▶ Work to complete:
Turn the entries from the line containing "Given: Click the Auto" through the line containing "coord(1400,27)", inclusive, into a numbered list, leaving out any blank lines.

** START Supplied data **

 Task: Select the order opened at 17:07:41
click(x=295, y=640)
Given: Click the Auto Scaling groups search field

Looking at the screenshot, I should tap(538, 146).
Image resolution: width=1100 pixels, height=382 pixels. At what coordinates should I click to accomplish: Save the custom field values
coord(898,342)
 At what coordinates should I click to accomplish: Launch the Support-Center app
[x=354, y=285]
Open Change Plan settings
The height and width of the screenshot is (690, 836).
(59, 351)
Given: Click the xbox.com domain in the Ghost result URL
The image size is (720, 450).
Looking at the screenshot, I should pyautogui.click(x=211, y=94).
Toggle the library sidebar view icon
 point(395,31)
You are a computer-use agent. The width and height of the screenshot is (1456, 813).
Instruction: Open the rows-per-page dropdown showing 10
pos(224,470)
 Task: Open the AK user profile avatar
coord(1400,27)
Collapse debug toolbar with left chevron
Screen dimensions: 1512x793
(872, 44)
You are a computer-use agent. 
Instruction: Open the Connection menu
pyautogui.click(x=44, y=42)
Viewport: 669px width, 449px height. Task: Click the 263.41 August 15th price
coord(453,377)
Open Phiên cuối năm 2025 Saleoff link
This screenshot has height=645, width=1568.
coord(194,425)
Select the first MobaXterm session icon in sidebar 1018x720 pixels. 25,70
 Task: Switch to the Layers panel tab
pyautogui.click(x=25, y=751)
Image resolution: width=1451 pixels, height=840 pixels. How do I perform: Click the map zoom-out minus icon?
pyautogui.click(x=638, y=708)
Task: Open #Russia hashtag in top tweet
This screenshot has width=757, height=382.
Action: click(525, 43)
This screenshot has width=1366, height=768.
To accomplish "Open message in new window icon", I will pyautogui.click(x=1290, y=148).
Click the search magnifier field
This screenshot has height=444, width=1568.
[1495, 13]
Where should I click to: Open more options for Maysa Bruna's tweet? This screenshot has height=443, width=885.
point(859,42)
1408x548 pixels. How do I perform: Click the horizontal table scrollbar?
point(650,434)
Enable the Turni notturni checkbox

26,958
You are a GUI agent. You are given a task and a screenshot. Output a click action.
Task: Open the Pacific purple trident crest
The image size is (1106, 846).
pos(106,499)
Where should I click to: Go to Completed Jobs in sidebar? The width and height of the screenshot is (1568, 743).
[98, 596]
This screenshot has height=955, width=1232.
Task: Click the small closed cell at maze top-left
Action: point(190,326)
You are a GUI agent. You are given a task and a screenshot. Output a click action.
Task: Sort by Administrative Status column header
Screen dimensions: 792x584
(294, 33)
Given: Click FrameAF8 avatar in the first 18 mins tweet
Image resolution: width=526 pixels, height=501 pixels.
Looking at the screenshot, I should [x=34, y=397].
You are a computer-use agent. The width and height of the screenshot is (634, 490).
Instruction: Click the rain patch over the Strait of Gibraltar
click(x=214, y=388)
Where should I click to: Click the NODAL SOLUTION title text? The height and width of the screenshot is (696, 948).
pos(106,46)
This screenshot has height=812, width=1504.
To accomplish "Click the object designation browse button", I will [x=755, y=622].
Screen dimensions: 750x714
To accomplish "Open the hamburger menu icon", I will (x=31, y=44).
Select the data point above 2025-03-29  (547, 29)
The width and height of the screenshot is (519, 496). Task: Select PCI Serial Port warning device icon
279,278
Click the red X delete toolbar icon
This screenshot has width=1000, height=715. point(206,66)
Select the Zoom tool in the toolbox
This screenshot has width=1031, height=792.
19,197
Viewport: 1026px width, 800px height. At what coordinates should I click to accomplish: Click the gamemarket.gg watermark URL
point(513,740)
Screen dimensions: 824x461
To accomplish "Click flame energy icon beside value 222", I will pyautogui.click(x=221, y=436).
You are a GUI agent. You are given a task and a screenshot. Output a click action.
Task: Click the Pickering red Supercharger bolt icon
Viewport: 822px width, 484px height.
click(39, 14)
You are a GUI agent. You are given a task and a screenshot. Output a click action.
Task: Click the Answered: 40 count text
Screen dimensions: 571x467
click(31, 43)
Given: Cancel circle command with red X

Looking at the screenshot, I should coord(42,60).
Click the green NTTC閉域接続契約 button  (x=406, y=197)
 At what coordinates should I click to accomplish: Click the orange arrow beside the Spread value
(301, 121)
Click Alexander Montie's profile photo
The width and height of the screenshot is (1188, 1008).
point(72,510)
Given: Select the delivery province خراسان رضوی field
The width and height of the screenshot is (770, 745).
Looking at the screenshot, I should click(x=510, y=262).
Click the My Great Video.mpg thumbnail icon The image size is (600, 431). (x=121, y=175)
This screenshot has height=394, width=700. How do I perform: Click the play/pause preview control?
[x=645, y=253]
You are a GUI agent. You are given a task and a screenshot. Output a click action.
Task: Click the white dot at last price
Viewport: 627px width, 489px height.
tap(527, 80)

** END Supplied data **

▶ Solution to this exercise:
1. Given: Click the Auto Scaling groups search field
2. Looking at the screenshot, I should tap(538, 146).
3. Image resolution: width=1100 pixels, height=382 pixels. At what coordinates should I click to accomplish: Save the custom field values
4. coord(898,342)
5.  At what coordinates should I click to accomplish: Launch the Support-Center app
6. [x=354, y=285]
7. Open Change Plan settings
8. The height and width of the screenshot is (690, 836).
9. (59, 351)
10. Given: Click the xbox.com domain in the Ghost result URL
11. The image size is (720, 450).
12. Looking at the screenshot, I should pyautogui.click(x=211, y=94).
13. Toggle the library sidebar view icon
14.  point(395,31)
15. You are a computer-use agent. The width and height of the screenshot is (1456, 813).
16. Instruction: Open the rows-per-page dropdown showing 10
17. pos(224,470)
18.  Task: Open the AK user profile avatar
19. coord(1400,27)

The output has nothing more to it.